Would you give the records below again, exactly and completely?

RECORDS TO USE: Begin

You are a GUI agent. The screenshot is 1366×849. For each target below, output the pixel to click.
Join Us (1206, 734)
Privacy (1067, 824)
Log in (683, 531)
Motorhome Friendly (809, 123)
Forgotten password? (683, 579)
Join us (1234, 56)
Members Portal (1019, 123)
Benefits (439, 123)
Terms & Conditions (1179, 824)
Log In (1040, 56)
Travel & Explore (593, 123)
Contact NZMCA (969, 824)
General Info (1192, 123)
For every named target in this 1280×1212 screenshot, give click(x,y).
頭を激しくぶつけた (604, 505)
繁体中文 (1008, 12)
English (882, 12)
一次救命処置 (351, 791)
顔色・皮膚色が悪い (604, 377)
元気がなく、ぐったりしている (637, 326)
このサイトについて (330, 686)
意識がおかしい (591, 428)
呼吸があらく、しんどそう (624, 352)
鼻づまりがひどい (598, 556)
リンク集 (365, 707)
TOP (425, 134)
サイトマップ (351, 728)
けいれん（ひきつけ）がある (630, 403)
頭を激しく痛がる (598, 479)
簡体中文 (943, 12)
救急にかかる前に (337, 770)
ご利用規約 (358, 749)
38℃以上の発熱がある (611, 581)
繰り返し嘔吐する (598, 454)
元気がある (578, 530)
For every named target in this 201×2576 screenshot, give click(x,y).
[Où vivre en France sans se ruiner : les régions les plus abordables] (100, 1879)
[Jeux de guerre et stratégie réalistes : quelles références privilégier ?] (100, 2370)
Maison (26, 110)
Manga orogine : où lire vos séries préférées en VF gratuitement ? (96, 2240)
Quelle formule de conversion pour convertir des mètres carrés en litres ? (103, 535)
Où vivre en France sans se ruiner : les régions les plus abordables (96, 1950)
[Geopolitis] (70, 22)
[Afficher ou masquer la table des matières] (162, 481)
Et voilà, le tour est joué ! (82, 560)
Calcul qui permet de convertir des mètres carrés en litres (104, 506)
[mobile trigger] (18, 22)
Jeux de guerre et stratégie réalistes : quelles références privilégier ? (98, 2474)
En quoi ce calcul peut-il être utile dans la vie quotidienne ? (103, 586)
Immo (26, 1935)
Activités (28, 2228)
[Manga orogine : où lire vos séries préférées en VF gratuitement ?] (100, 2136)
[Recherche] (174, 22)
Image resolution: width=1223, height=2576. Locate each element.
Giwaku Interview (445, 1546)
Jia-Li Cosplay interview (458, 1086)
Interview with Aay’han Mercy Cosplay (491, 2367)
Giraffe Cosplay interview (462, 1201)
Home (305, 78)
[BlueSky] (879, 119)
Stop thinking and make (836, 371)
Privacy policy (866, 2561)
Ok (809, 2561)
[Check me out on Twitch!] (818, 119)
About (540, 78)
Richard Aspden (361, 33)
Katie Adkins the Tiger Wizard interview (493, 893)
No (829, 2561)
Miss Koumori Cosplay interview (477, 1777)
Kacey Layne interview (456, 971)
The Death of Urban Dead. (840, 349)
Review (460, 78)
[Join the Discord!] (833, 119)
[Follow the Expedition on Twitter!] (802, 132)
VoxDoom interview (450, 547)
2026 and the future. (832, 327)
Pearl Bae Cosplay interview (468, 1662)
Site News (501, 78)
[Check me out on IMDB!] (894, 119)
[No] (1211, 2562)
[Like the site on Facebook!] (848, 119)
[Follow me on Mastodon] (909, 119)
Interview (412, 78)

RECORDS TO USE: End

— SOLUTION TO THIS PROBLEM —
You are a GUI agent. The screenshot is 1366×849. For each target below, output the pixel to click.
Join Us (1206, 734)
Privacy (1067, 824)
Log in (683, 531)
Motorhome Friendly (809, 123)
Forgotten password? (683, 579)
Join us (1234, 56)
Members Portal (1019, 123)
Benefits (439, 123)
Terms & Conditions (1179, 824)
Log In (1040, 56)
Travel & Explore (593, 123)
Contact NZMCA (969, 824)
General Info (1192, 123)
For every named target in this 1280×1212 screenshot, give click(x,y).
頭を激しくぶつけた (604, 505)
繁体中文 (1008, 12)
English (882, 12)
一次救命処置 (351, 791)
顔色・皮膚色が悪い (604, 377)
元気がなく、ぐったりしている (637, 326)
このサイトについて (330, 686)
意識がおかしい (591, 428)
呼吸があらく、しんどそう (624, 352)
鼻づまりがひどい (598, 556)
リンク集 (365, 707)
TOP (425, 134)
サイトマップ (351, 728)
けいれん（ひきつけ）がある (630, 403)
頭を激しく痛がる (598, 479)
簡体中文 (943, 12)
救急にかかる前に (337, 770)
ご利用規約 (358, 749)
38℃以上の発熱がある (611, 581)
繰り返し嘔吐する (598, 454)
元気がある (578, 530)
For every named target in this 201×2576 screenshot, give click(x,y).
[Où vivre en France sans se ruiner : les régions les plus abordables] (100, 1879)
[Jeux de guerre et stratégie réalistes : quelles références privilégier ?] (100, 2370)
Maison (26, 110)
Manga orogine : où lire vos séries préférées en VF gratuitement ? (96, 2240)
Quelle formule de conversion pour convertir des mètres carrés en litres ? (103, 535)
Où vivre en France sans se ruiner : les régions les plus abordables (96, 1950)
[Geopolitis] (70, 22)
[Afficher ou masquer la table des matières] (162, 481)
Et voilà, le tour est joué ! (82, 560)
Calcul qui permet de convertir des mètres carrés en litres (104, 506)
[mobile trigger] (18, 22)
Jeux de guerre et stratégie réalistes : quelles références privilégier ? (98, 2474)
En quoi ce calcul peut-il être utile dans la vie quotidienne ? (103, 586)
Immo (26, 1935)
Activités (28, 2228)
[Manga orogine : où lire vos séries préférées en VF gratuitement ?] (100, 2136)
[Recherche] (174, 22)
Image resolution: width=1223, height=2576. Locate each element.
Giwaku Interview (445, 1546)
Jia-Li Cosplay interview (458, 1086)
Interview with Aay’han Mercy Cosplay (491, 2367)
Giraffe Cosplay interview (462, 1201)
Home (305, 78)
[BlueSky] (879, 119)
Stop thinking and make (836, 371)
Privacy policy (866, 2561)
Ok (809, 2561)
[Check me out on Twitch!] (818, 119)
About (540, 78)
Richard Aspden (361, 33)
Katie Adkins the Tiger Wizard interview (493, 893)
No (829, 2561)
Miss Koumori Cosplay interview (477, 1777)
Kacey Layne interview (456, 971)
The Death of Urban Dead. (840, 349)
Review (460, 78)
[Join the Discord!] (833, 119)
[Follow the Expedition on Twitter!] (802, 132)
VoxDoom interview (450, 547)
2026 and the future. (832, 327)
Pearl Bae Cosplay interview (468, 1662)
Site News (501, 78)
[Check me out on IMDB!] (894, 119)
[No] (1211, 2562)
[Like the site on Facebook!] (848, 119)
[Follow me on Mastodon] (909, 119)
Interview (412, 78)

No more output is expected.